Some estimate that 90% of the world’s data has been produced in the past two years alone. This proverbial tidal wave of information positions businesses to inform decisions that optimize operations, attract and retain customers, and create significant market differentiation. The challenge is how to make sense of data in multiple formats that emanate from disparate sources.
For data to provide value, it must flow through what is referred to as the analytics pipeline: the infrastructure used to collect, store and process data in an IT environment. In the analytics pipeline, unstructured data — such as emails, Excel spreadsheets, Word documents, presentations, instant messages, photos, audio and video — enters “upstream.” As data moves “downstream” toward the end of the pipeline, it is cleansed, organized and analyzed via predictive analytics and machine learning.
At this point, data is at its peak value and, consequently, is more attractive to hackers.
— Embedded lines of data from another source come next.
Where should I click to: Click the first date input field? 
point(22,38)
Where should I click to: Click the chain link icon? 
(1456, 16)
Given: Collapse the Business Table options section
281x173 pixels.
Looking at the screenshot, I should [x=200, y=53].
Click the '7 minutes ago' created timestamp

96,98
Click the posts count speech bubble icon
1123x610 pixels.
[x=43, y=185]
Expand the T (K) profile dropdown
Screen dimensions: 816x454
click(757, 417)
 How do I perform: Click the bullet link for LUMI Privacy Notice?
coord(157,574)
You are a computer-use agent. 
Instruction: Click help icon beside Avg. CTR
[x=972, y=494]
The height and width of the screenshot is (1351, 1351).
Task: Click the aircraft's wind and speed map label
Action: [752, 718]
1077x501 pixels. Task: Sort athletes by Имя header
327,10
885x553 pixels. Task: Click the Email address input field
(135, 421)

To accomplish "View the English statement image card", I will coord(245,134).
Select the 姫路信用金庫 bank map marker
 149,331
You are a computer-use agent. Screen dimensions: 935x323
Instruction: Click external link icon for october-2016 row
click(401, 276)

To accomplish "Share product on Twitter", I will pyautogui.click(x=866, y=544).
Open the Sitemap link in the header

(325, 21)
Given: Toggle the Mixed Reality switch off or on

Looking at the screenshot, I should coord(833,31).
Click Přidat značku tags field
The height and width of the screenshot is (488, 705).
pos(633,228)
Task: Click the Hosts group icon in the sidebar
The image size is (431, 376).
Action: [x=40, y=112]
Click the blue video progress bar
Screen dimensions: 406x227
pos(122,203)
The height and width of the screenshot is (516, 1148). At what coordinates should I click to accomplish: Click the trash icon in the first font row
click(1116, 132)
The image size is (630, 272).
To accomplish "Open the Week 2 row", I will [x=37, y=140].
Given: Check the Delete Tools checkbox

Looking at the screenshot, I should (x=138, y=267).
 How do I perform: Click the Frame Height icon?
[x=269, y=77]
For this reason, data protection must be an integral part of the data analytics pipeline to prevent incidents that can offset the many benefits that analyzed data can provide.
Cloud Storage And Data Sharing Risk
Before exploring how to secure the analytics pipeline, let’s look at two important business trends that will benefit from such protections: cloud storage and data sharing.
The cloud’s limitless storage capabilities are prompting enterprises to migrate data from on-premises environments, store it in data lakes and extract useful data into warehouses for analysis. Downstream data stored in the cloud is a target for criminals due to its high value and because it is often not protected properly. Many organizations relax security controls to momentarily enable easier access, but forget to restore the protection that it requires.
Further, Palo Alto Networks (via Help Net Security) found that 43% of cloud storage is left unencrypted, even though cloud providers encrypt those buckets by default. This is an alarming statistic for organizations incorporating the cloud as part of their analytics pipelines — especially for those tasked with complying with regulations like GDPR and CCPA, with almost half of their crown jewels ready to be stolen.
Risk of exposure is further compounded when data moves outside of an organization. Many enterprises rely on data sharing as an integral part of their operations or in collaboration with other organizations to solve problems and gain insight. The Ponemon Institute found that, on average, companies share data with 583 third parties. The same study crystallized the risk of this practice, with 61% of U.S. CISOs experiencing data leakage via a third party.
This creates a conundrum: Stop sharing data, or share it in an insecure manner. Without a secure analytics pipeline, these two critical elements now represent unnecessary risk.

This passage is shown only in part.